April 17, 2011

Stop-motion animation

In the old days before annual passes, leaving Disneyland at the end of an exhausting but wonderful trip was like carrying an anvil all the way down the middle of Main Street, U.S.A.

Once Jack Wagner intoned that the Magic Kingdom had ended its normal operating day, a slow tide of humanity began sweeping you along toward Town Square and the parking lot beyond. No more time to scramble around Tom Sawyer's Island, explore liquid space, or sail with the wildest crew that ever sacked the Spanish main. Step by step, you moved along, the distance between you and the family car decreased, and the time until the next visit seemed too vast to comprehend.

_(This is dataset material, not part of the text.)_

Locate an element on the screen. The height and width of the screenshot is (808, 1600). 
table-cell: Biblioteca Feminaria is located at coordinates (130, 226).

As a balloon vender in the 80's on Main Street while the current of guests flowed slowly around me, I was one stopping point before the portals leading back into the "real world." Like drifting leaves against a rock, guests would collect, asking for a red one, blue, two yellows and a pink—whatever colors of helium-filled Mickey Mouse magic appealed most. With the transaction completed, the current swept them away, outside the berm and into the Anaheim night.

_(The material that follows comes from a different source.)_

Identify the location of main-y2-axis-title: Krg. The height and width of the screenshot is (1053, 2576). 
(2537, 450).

The other stopping points were called Guides I and II, the souvenir stands at either side of Town Square. These little places were less than shops, but they were stocked with all kinds of Disneyland items. If balloon venders were rocks in the river of humanity draining out of the Park, the stands were more like fallen logs. Eventually the drifting flotsam swept by, but it took longer to get around the obstacle.

Postcards (five cents each) spun in racks out front. Stuffed characters lined the back walls. The counters held pinback buttons, charm bracelets, pencil cases, suckers, push puppets, key chains, spoons, ash trays, salt and pepper shakers, thimbles, playing cards, bumper stickers, those liquid-filled pens that had the monorail, or a Skyway bucket, or the Mark Twain gliding along on a piece of clear plastic, pennants...

and flip books like the one above, in which Pluto chases his tail as the pages fall. I think that it cost about a dollar. A classic little handful of Disney animation. It stopped me on the way home, nearly forty years ago, then drifted out of the main gate turnstile with me.

I probably fell asleep watching it in the back of the car on the long freeway ride home. I'm about to do almost the same thing now—with the same happy feeling as I watch the drawings start to come alive.